Ce qui les intéressait, c’est que le film prolonge la pédagogie de la Résistance. Mais ce film leur a causé des ennuis avec le réveil de ces polémiques honteuses. J’ai durablement boycotté certaines émissions de télé parce que le présentateur avait dit à leur propos « Il n’y a pas de fumée sans feu« . « Ah oui ? ben toi, tu peux attendre pour que j’aille dans ton émission !« . Vous imaginez la violence d’une telle polémique à leur âge ?
A l’opposé de Lucie Aubrac, on vous a également vue dans un épisode de Sex & the city.
Oui, enfin c’était rien du tout, juste une scène. Je l’ai fait pour faire plaisir à mes enfants. J’aime beaucoup regarder des séries américaines, mais les faire, non. Il y avait douze vidéos en dehors du plateau, avec douze scénaristes en train de tout réécrire au dernier moment, à toute vitesse. C’est fascinant. Le metteur en scène, on ne lui demande pas son avis, il est purement un technicien exécutant. Mon travail a duré une journée, je l’ai fait pendant Travaux. Alors ils mettent des heures à préparer les choses, mais après, ça tourne à une vitesse ! tac tac tac ! Ils bossent sur ces séries, c’est vraiment un énorme travail. Pour une actrice, c’est assez invivable, mais il faut reconnaître qu’ils sont efficaces. Mais on ne se sent pas regardée et filmée comme on peut l’être par un cinéaste. Je n’ai pris aucun plaisir sur ce tournage, contrairement au Téchiné, mais je reconnais que comme spectatrice, j’aime bien Sex & the city.

Support d'étude:
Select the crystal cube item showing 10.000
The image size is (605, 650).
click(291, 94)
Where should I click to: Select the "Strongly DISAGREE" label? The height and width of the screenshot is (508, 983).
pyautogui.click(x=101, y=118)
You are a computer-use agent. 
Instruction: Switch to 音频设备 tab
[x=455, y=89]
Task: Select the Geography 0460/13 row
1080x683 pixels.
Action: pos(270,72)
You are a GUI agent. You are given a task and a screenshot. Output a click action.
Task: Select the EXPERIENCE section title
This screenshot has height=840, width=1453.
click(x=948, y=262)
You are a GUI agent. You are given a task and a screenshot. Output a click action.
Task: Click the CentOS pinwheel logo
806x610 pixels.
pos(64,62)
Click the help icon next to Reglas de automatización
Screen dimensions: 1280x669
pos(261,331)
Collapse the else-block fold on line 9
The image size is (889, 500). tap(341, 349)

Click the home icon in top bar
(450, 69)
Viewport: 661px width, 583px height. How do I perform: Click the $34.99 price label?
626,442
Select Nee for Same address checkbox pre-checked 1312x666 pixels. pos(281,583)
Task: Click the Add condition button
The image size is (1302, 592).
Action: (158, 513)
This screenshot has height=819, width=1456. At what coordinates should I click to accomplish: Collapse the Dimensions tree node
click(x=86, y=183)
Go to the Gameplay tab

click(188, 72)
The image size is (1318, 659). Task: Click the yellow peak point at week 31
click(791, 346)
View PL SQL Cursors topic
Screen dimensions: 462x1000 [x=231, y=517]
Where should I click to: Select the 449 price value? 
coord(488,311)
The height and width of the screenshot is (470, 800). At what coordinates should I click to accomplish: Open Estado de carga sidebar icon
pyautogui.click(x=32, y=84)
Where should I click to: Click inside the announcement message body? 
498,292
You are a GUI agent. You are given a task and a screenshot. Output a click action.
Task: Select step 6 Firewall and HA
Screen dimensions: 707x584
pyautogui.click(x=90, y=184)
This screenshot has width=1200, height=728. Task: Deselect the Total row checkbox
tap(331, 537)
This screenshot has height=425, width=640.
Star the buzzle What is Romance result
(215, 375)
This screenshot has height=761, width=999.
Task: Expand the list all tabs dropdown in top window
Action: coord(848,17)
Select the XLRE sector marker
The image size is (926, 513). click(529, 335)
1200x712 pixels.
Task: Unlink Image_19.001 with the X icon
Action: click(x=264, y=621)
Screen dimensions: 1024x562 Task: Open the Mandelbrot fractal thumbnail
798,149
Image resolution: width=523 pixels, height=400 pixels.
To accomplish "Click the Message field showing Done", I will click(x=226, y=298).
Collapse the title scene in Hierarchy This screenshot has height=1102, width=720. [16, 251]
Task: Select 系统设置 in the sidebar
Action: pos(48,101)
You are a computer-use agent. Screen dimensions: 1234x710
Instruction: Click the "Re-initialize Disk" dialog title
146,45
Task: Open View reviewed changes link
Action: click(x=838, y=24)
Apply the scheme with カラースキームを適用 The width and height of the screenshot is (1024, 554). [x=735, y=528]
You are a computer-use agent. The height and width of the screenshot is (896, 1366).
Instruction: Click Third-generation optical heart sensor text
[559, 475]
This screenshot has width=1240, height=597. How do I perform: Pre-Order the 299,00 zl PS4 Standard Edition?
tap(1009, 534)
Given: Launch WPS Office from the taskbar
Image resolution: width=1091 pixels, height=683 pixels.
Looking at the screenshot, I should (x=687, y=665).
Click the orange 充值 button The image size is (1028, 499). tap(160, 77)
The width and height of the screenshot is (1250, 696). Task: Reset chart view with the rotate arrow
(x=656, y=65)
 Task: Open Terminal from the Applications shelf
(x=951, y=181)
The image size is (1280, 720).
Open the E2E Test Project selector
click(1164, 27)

Consigne: Mettez à jour le passage du texte fourni qui va de « Ce qui les intéressait, c’est » jusqu'à « de Sex & the city. » inclus, en remplaçant « présentateur » par « journaliste ».

Résultat:
Ce qui les intéressait, c’est que le film prolonge la pédagogie de la Résistance. Mais ce film leur a causé des ennuis avec le réveil de ces polémiques honteuses. J’ai durablement boycotté certaines émissions de télé parce que le journaliste avait dit à leur propos « Il n’y a pas de fumée sans feu« . « Ah oui ? ben toi, tu peux attendre pour que j’aille dans ton émission !« . Vous imaginez la violence d’une telle polémique à leur âge ?
A l’opposé de Lucie Aubrac, on vous a également vue dans un épisode de Sex & the city.